Gabriel didn’t bother replying, instead setting his paper on the table at an eighty-nine-degree angle, then nudging it the final degree to perfection. Devon tried not to sigh.

He hadn’t expected to see Beth again. But when he’d arrived at Paddington Station, there she’d been, buying a ticket, looking as frazzled as he felt—but also gorgeous, gorgeous; how had he ever thought her merely pretty? Rossetti would go down on his knees to beg the honor of painting her. (Were he still alive, that is, resurrection being a step too far for Devon’s expensively educated imagination.) What was a mere scientist to do in response to such a woman?

Stalk her, apparently. He grimaced. Iniquity was not feeling as good as it used to.

He stood abruptly. “I’m going for a stroll.”

Gabriel stared at him with bemusement. “A stroll? On a train?” Then his eyes narrowed. “You’re going to spy on that woman.”

“Am not,” Devon retorted. Really, who was the idiot who’d suggested bringing his cousin on this trip? Oh yes, the same idiot who was now planning to sneak along the train corridor and spy on a woman because he missed her face, and the way she chewed her thumbnail, and how her eyes lit like a summer sky at the very mention of birds.

With a groan, he leaned against the compartment door. “Tell me not to do it.”

“Don’t do it,” Gabriel said.

“You truly think I shouldn’t?”

“You want to know what I truly think? Truly?

“Yes.”

“I think that the Fordwich Phenomenon is a perfect example of how—”

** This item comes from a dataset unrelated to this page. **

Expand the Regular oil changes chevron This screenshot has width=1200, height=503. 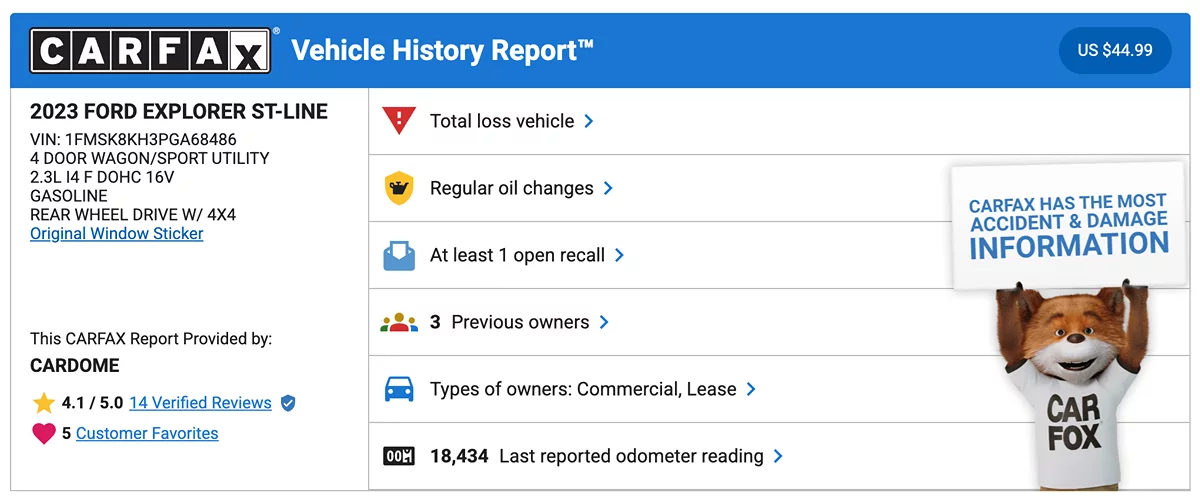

Thud. The compartment door slammed shut on the rest of that sentence. Devon turned to head along the corridor, promising himself that after one quick glimpse of Beth, he’d go back to being an intelligent adult. No more allowing his heart any influence on—

His pulse erupted.

She was standing at the far end of the corridor, talking to an attendant. Sunlight coming through the train windows flickered like bright phoenix wings against her profile and illuminated her hair with a reddish halo. Angel was too feeble a word for her. She was heaven entire, embodied in a woman’s body. She was every superlative in every ridiculous emotional dictionary printed in a man’s heart. Devon wanted to walk up to her, take her in his arms, and feel the grit of his past turn to gold. But he could not move. Time had stopped, breath had stopped; he stared, entranced, wishing helplessly that she’d turn and smile at him. Then she actually did turn—

Panic gripped his body, flinging it through the open door of a compartment.

“Egad!” came a unified cry from two elderly women seated together therein. Hands fluttered; hat feathers threatened to take flight.

“Ahem!” came a loud throat clearing from two men seated opposite. Mustaches bristled; fingers tapped on briefcases.

Apologizing, Devon tried to back away, but the women took in his appearance with one swoop of their lorgnettes and began verbally assailing him.

“Sit down! Sit down at once, young sir! Rest those legs of yours. No need to be shy; this is a public compartment!”

Actually, as we tried to tell you, it’s not,” said one of the men, to no avail. The women tugged on Devon until he dropped to the seat between them.

“You look like you’ve seen a ghost, poor lad,” said the woman to the left of him, patting his knee.

He smiled. “A celestial being, in fact. Beautiful, with eyes like the sky.”

“Ooh, this is a boy in love,” said the woman to the right, patting his other knee. “So why are you sitting with us instead of her?”

Because you practically kidnapped me, he wanted to reply, but instead increased the wattage of his smile, blinding them to anything beyond its charm. “She’s my rival in a competition.”

The women gasped. The men shifted in their seats, glancing at each other with taut silence.

“You’re not an othologist are you?” asked the woman to the right.